Task details: The full listing, written out exactly and without images, is the expected result.

= Beginning of Section =

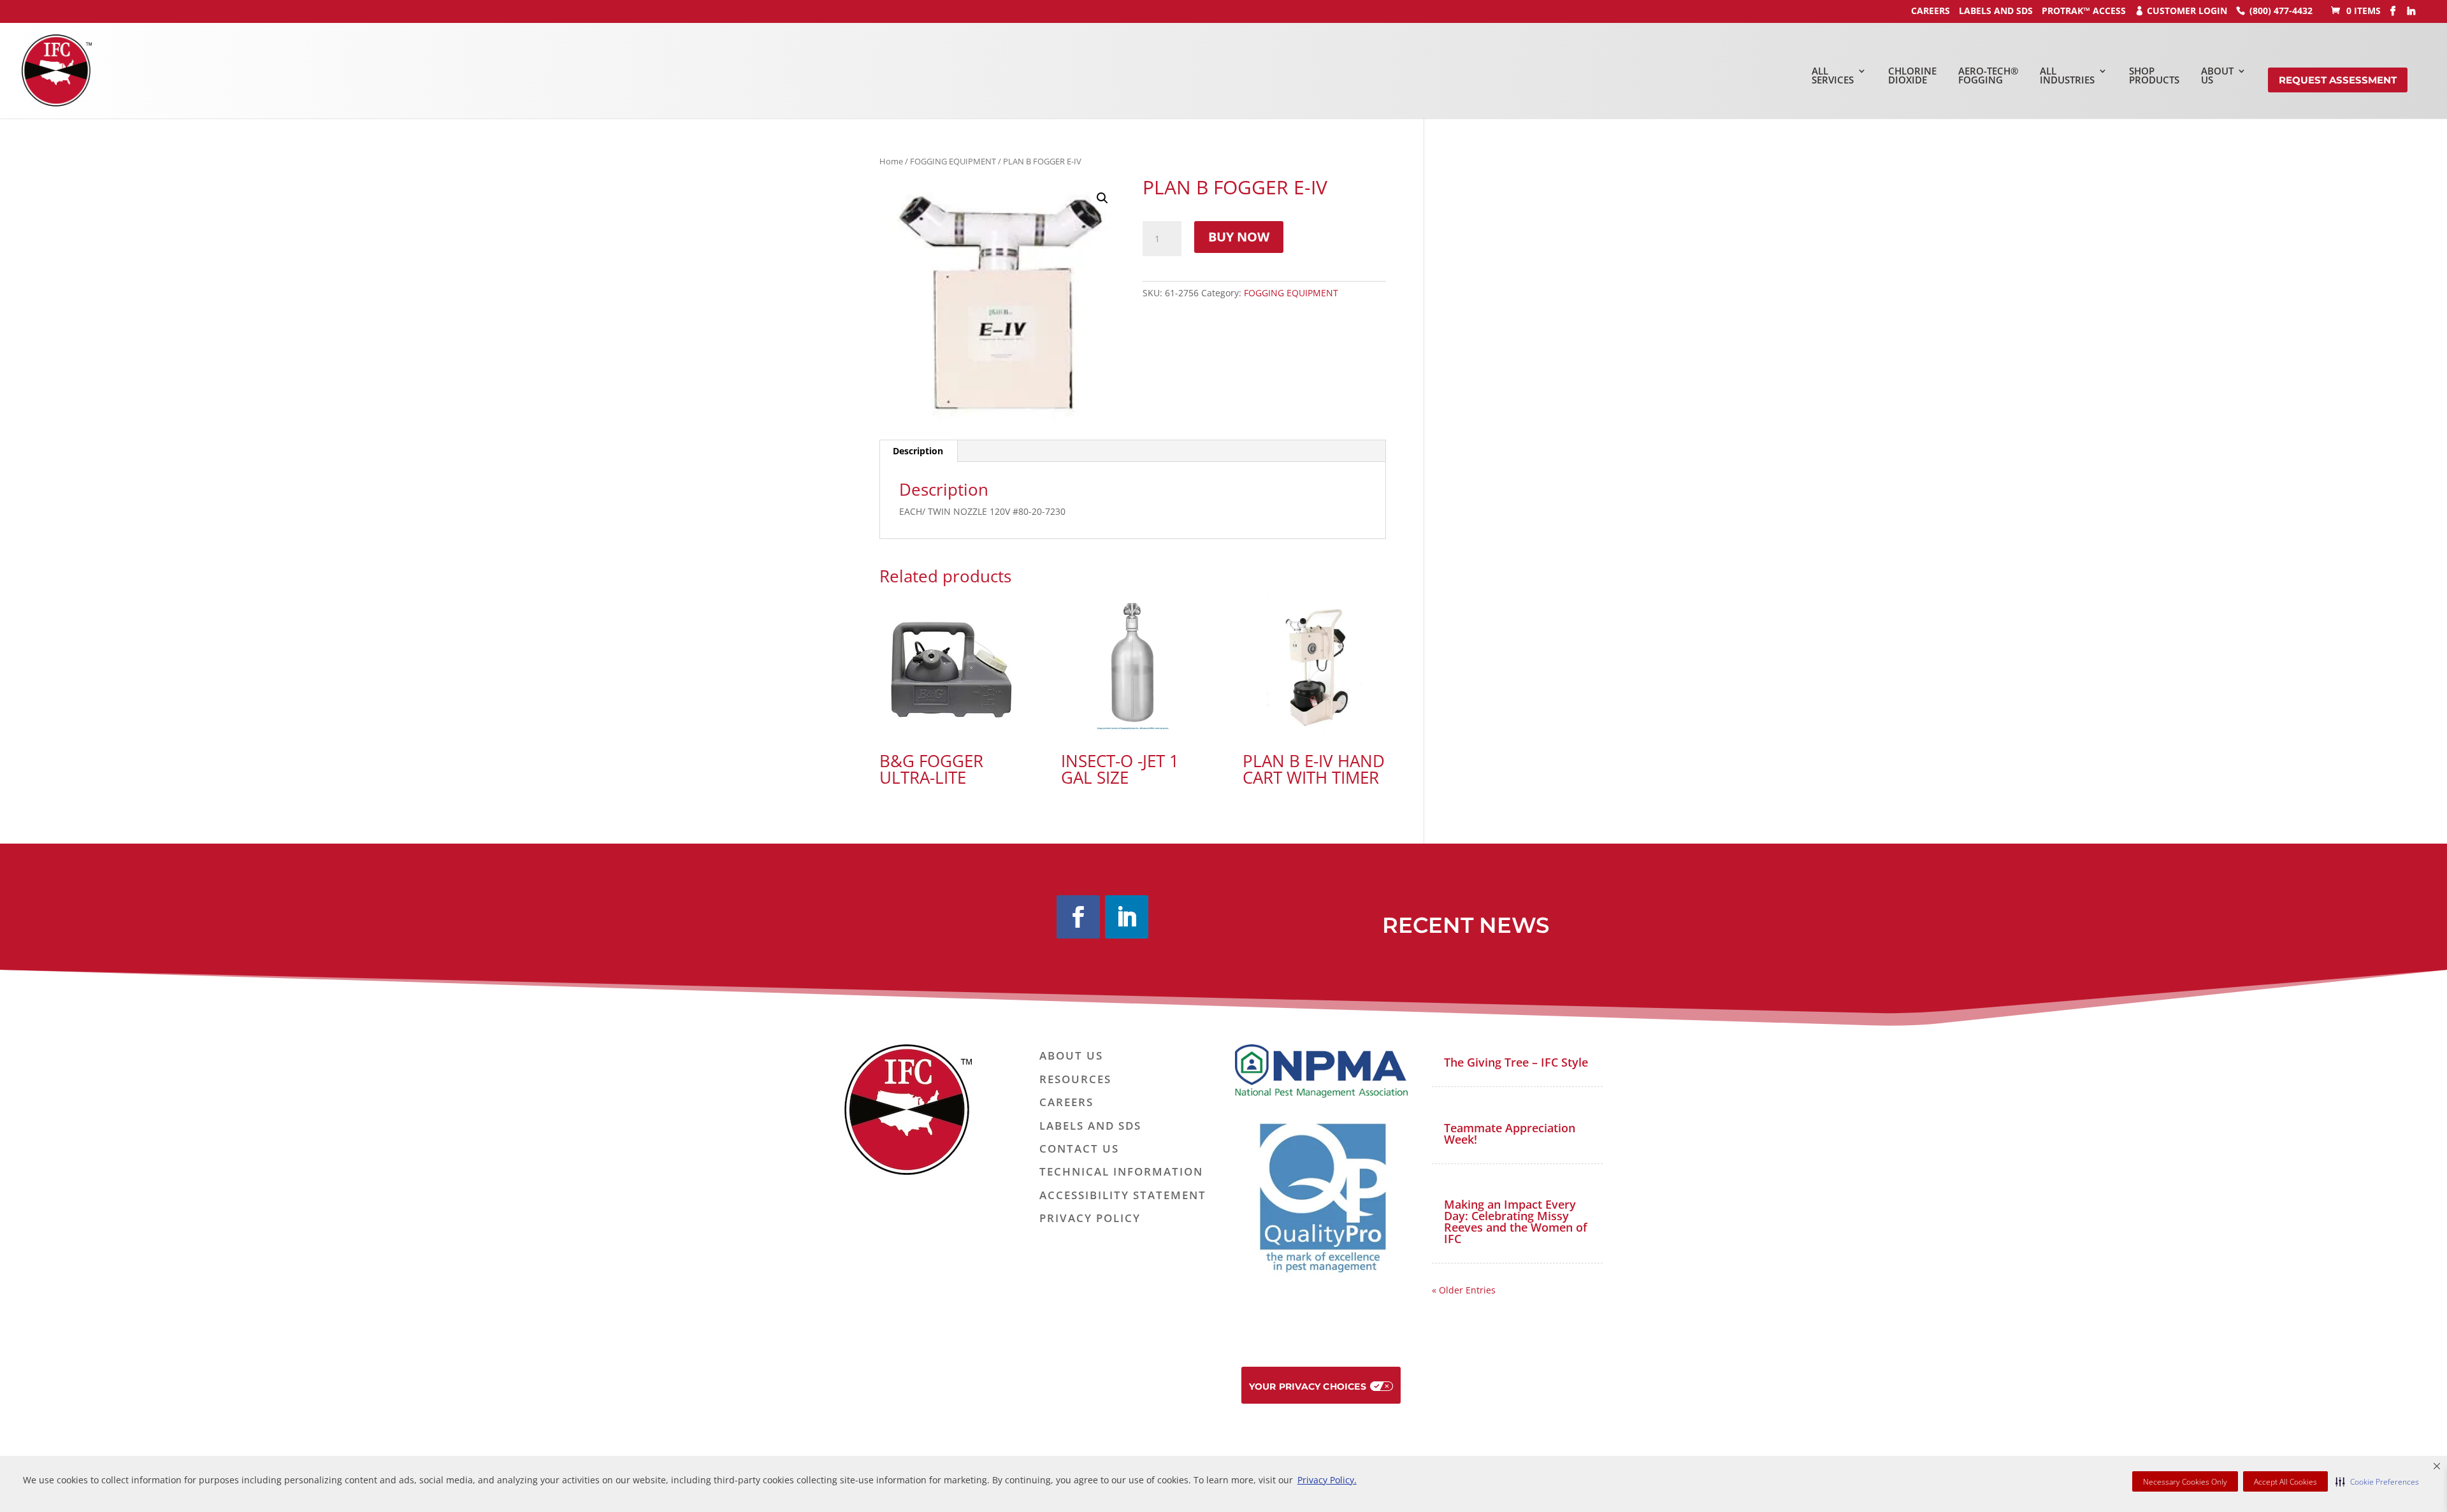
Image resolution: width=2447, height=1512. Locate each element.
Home (891, 161)
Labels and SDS (1996, 10)
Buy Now (1238, 236)
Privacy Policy (1090, 1218)
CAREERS (1930, 10)
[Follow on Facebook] (1078, 917)
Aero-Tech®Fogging (1988, 75)
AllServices (1833, 75)
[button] (2377, 1481)
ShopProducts (2154, 75)
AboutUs (2217, 75)
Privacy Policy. (1327, 1480)
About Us (1071, 1056)
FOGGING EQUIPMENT (953, 161)
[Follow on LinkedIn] (1126, 917)
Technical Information (1121, 1172)
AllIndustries (2067, 75)
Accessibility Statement (1122, 1195)
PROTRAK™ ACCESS (2084, 10)
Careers (1066, 1102)
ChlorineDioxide (1912, 75)
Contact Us (1079, 1149)
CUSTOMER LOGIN (2187, 10)
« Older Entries (1464, 1290)
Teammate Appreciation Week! (1509, 1133)
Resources (1075, 1079)
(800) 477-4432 (2281, 10)
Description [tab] (918, 451)
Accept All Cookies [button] (2285, 1481)
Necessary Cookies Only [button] (2185, 1481)
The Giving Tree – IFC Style (1516, 1062)
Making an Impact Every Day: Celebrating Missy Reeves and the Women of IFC (1515, 1221)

= End of Section =

Answer for the task:
Image resolution: width=2447, height=1512. Locate each element.
Home (891, 161)
Labels and SDS (1996, 10)
Buy Now (1238, 236)
Privacy Policy (1090, 1218)
CAREERS (1930, 10)
[Follow on Facebook] (1078, 917)
Aero-Tech®Fogging (1988, 75)
AllServices (1833, 75)
[button] (2377, 1481)
ShopProducts (2154, 75)
AboutUs (2217, 75)
Privacy Policy. (1327, 1480)
About Us (1071, 1056)
FOGGING EQUIPMENT (953, 161)
[Follow on LinkedIn] (1126, 917)
Technical Information (1121, 1172)
AllIndustries (2067, 75)
Accessibility Statement (1122, 1195)
PROTRAK™ ACCESS (2084, 10)
Careers (1066, 1102)
ChlorineDioxide (1912, 75)
Contact Us (1079, 1149)
CUSTOMER LOGIN (2187, 10)
« Older Entries (1464, 1290)
Teammate Appreciation Week! (1509, 1133)
Resources (1075, 1079)
(800) 477-4432 (2281, 10)
Description [tab] (918, 451)
Accept All Cookies [button] (2285, 1481)
Necessary Cookies Only [button] (2185, 1481)
The Giving Tree – IFC Style (1516, 1062)
Making an Impact Every Day: Celebrating Missy Reeves and the Women of IFC (1515, 1221)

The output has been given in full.